Photographer: Paul Goldsworthy
Not surprisingly, the large custom-made holes that are drilled through the ice by the divers are attractive to the Weddell seals. It is not uncommon for the divers to find several seals lying around the dive holes when they arrive to start diving in the mornings. Seemingly unconcerned by the divers, the seals either move further away from the holes and continue sleeping in the sun, or they enter the water via the dive holes. Divers are often circled by the curious seals while working underwater, and are entertained by their range of squeals, rumbles and whistles.
Penguins commonly arrive at the dive sites to investigate the activities of the dive team. While the emperor penguin (shown above) is a rare visitor, the smaller Adelies are seen often.

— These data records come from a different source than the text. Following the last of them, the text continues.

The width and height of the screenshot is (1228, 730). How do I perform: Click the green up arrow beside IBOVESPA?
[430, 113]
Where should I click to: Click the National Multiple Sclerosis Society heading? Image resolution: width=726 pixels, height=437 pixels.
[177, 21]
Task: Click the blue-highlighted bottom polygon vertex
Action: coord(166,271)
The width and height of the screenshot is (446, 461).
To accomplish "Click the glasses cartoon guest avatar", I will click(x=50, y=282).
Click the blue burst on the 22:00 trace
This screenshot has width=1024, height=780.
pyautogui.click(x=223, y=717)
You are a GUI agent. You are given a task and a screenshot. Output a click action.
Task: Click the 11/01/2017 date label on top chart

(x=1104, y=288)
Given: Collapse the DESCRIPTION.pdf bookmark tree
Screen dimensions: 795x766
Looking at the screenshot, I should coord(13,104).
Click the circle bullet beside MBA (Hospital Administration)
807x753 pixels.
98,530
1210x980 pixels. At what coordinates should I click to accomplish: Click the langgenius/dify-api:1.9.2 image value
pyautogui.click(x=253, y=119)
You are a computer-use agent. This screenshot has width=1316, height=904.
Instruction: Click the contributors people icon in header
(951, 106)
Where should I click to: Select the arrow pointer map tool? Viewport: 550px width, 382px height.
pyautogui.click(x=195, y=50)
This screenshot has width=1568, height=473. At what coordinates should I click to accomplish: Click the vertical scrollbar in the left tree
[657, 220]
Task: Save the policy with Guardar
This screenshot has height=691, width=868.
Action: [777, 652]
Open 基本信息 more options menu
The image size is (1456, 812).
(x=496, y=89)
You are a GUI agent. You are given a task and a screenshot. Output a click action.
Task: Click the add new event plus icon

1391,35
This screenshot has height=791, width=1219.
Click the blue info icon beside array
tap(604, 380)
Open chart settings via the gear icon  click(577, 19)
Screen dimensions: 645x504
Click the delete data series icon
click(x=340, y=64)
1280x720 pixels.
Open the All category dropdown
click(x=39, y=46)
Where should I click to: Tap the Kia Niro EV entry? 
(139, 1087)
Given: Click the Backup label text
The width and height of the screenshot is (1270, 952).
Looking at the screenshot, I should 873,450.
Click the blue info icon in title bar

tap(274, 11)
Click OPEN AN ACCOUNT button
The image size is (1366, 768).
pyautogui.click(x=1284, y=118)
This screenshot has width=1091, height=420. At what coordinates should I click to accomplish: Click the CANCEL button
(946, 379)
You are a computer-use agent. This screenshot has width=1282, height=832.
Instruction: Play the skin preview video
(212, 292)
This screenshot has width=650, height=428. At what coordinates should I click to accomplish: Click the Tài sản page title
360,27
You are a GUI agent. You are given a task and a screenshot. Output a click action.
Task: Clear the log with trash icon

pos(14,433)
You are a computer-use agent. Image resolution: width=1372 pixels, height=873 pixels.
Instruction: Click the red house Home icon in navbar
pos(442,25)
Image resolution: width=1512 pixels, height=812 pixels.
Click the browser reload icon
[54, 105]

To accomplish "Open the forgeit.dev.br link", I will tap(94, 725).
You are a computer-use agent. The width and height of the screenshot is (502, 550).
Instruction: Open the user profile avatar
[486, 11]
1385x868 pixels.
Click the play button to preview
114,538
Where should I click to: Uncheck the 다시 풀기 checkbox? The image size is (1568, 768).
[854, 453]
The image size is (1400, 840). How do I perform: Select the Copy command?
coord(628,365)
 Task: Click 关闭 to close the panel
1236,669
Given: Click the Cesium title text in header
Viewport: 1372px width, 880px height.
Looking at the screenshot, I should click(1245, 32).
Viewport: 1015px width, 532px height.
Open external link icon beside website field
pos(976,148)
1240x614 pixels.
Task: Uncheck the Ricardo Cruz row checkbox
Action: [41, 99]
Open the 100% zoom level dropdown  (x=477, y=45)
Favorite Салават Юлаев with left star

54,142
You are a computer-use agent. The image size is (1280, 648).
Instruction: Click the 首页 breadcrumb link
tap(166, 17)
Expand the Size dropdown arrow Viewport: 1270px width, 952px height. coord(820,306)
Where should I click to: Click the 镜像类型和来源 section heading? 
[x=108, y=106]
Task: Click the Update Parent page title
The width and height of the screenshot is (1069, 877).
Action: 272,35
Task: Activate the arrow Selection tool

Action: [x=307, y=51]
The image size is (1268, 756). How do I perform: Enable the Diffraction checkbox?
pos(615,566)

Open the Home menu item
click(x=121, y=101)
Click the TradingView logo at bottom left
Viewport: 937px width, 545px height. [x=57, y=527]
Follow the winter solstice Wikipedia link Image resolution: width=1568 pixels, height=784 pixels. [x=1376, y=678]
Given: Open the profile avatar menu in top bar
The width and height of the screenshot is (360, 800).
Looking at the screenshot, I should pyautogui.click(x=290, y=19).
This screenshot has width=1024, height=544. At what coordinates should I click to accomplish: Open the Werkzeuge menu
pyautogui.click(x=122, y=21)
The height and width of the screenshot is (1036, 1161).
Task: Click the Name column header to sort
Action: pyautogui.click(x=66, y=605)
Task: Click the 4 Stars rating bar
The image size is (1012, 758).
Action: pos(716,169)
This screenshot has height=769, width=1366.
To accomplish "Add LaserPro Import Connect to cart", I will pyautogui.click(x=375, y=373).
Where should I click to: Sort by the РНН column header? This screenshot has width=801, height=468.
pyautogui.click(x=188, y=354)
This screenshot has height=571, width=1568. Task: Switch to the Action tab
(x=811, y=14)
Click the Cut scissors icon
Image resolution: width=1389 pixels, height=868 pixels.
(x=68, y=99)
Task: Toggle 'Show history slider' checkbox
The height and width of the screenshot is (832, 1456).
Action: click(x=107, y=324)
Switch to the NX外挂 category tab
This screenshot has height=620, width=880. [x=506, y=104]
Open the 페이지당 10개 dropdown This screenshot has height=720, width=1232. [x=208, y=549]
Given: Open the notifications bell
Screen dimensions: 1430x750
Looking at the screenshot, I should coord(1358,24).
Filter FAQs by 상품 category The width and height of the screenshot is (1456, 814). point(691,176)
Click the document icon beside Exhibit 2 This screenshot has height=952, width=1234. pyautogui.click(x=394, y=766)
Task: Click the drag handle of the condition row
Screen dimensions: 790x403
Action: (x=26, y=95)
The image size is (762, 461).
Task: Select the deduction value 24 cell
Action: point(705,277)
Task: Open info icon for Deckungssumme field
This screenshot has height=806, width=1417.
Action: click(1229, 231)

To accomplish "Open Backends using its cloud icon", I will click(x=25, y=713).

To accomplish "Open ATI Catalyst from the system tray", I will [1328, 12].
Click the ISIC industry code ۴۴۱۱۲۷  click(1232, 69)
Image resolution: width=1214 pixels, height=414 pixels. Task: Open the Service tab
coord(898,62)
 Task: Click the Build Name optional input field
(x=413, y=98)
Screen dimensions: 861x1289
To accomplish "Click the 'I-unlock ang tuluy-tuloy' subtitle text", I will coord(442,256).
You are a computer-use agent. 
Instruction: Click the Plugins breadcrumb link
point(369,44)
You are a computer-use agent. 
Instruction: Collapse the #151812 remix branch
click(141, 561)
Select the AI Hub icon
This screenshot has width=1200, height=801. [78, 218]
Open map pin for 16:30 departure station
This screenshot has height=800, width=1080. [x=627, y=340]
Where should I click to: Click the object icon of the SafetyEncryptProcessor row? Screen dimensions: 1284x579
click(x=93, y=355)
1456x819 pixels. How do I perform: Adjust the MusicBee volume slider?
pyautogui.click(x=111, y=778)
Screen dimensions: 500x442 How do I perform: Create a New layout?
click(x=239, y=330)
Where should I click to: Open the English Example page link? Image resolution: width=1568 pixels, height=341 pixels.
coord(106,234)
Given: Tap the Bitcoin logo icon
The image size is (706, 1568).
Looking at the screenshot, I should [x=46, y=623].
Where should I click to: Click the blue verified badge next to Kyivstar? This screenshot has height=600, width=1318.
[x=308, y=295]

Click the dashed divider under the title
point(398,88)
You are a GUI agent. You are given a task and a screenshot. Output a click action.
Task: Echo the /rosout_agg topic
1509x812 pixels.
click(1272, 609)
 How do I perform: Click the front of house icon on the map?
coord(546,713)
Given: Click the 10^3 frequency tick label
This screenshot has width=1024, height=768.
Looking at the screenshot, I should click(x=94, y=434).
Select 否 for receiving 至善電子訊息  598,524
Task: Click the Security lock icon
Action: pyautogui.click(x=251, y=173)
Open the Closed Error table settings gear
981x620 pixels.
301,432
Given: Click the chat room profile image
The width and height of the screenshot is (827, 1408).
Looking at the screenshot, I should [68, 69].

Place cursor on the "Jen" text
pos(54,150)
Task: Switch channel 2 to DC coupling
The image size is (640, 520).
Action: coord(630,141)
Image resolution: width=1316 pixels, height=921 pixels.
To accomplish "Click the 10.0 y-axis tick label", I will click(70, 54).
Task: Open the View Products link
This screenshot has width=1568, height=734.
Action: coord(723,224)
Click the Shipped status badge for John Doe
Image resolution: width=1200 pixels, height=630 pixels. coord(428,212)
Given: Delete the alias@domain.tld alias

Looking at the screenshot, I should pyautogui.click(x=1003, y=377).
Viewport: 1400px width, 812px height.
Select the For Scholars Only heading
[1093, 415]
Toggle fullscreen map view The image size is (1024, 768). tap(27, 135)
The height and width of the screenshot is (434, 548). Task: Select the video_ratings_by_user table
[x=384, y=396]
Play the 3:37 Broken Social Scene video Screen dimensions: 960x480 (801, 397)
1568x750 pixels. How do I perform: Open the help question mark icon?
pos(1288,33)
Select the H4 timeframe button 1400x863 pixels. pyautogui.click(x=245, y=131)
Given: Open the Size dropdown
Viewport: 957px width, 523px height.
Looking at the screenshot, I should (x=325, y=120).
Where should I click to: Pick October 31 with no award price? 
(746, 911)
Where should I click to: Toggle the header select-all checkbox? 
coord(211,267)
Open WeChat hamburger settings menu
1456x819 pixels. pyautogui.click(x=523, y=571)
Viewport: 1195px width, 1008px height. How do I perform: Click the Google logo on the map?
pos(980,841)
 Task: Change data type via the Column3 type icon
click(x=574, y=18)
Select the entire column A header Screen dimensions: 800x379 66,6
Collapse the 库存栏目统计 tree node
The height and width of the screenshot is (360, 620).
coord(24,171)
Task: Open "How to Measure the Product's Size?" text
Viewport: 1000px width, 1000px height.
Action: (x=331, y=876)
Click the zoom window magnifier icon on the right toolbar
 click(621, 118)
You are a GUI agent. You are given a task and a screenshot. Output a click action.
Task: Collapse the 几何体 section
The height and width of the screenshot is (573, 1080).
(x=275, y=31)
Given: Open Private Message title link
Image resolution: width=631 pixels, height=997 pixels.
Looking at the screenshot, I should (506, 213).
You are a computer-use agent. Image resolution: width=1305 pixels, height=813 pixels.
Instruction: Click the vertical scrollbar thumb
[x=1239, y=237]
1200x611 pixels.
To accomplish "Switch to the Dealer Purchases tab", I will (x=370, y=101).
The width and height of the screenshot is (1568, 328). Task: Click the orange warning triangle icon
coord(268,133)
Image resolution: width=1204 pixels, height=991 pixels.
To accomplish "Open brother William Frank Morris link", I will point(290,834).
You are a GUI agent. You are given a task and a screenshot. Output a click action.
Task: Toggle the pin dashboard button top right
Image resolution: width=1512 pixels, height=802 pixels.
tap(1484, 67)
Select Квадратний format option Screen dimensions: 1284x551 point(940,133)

Photographer: Paul Goldsworthyd
As summer progresses and the sea ice begins to melt and break-up, the open water comes closer to the coast. At this time, diving is often conducted along the edges of the receding sea ice. Adélie penguins (Pygoscelis adeliae) are commonly encountered in these areas while they feed and frolic in the water. The penguins are extremely curious and will swim or waddle hundreds of metres to visit the divers. It is not uncommon for divers to have twenty or more penguins spiralling around them as they work, whizzing past with curious eyes before zooming up to the surface for a quick breath of air and plummeting down once more. These birds provide endless amusement both underwater and on the surface where they "inspect" the surface equipment and then settle down nearby to doze in the sun.
Occasionally, the Adélie penguin's larger cousin, the emperor penguin (Aptenodytes forsteri) will visit the dive site. These majestic birds are usually lone visitors and will stand a small distance away while watching the surface activities of the divers. We have not had the pleasure of diving with this species yet.
The activity of penguins on the ice edge also brings the threat of large predators, such as leopard seals (Hydrurga leptonyx) and orca (or "killer whales", Orcinus orca). So far we have not encountered these mammals during diving but we commonly see them while boating around the Casey region. They are a "large unknown" in terms of threats to divers but protocols dictate that all divers must exit the water if either species are seen in the immediate vicinity.